_PASSAGE PROVIDED_.
Background: Few studies of the neurocognitive performance of patients with bipolar disorder have been performed while patients are in the euthymic state.
Methods: Twenty-five euthymic bipolar patients (12 with and 13 without a history of alcohol dependence) were compared with 22 normal control subjects on a neuropsychological test battery assessing a range of cognitive domains. The relationship between subjects' neurocognitive performance and the course-of-illness variables (lifetime episodes and duration of mania, depression, or both), as well as current lithium level, was determined.
Results: The results indicated differences across the groups, with the bipolar patients with and without alcohol dependence performing more poorly than controls on tests of verbal memory. Furthermore, bipolar subjects with a history of alcohol dependence had additional decrements in executive (i.e., frontal lobe) functions when compared with controls. For subjects in the bipolar group, lifetime months of mania and depression were negatively correlated with performance in verbal memory and several executive function measures.
Conclusions: Our findings support the presence of persistent neurocognitive difficulties in patients with long-standing bipolar disorder who are not in the psychiatrically acute state or who are suffering the effects of alcohol abuse and suggest that there may be an aggregate negative effect of lifetime duration of bipolar illness on memory and frontal or executive systems.

_EXERCISE_. According to the bipolar disorder abstract, how many normal control subjects were compared with the euthymic bipolar patients? The lines after this point come from a separate source.

_INPUT DATA_.
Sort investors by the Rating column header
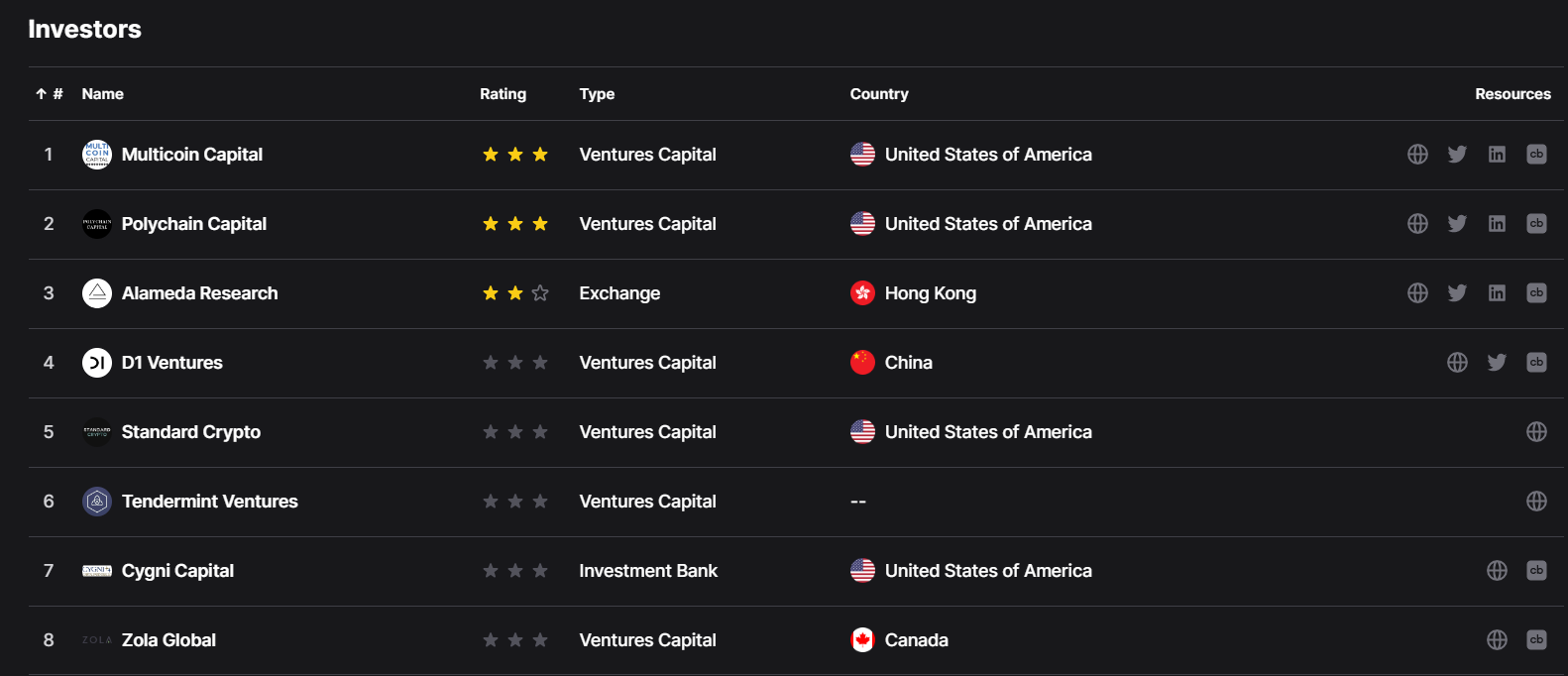Viewport: 1568px width, 676px height. (x=503, y=94)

_SOLVED EXERCISE_. 22